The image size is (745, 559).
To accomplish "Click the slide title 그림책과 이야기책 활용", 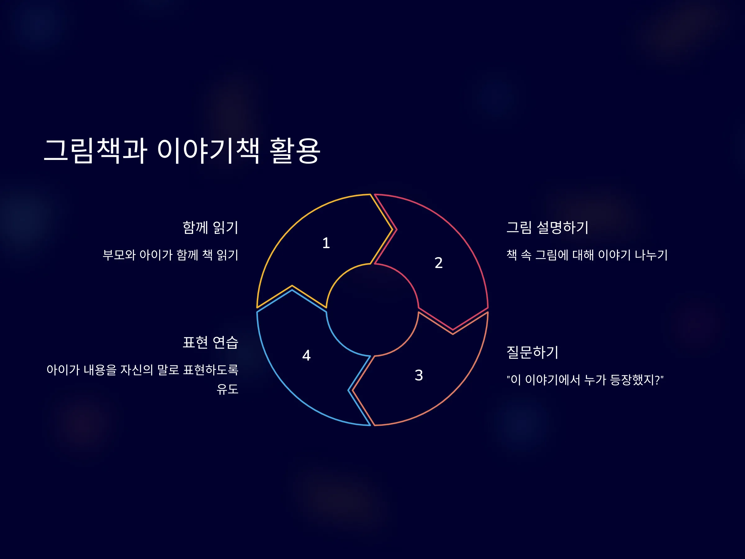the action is (x=182, y=151).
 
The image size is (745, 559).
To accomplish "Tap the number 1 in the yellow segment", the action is (x=326, y=243).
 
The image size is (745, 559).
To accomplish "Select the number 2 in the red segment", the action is (x=439, y=263).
• • • • • • •
◆ Instructions to follow
Show each line of the records above that contains the word "number", treating uppercase and lowercase letters as distinct.

◆ Task output
To accomplish "Tap the number 1 in the yellow segment", the action is (x=326, y=243).
To accomplish "Select the number 2 in the red segment", the action is (x=439, y=263).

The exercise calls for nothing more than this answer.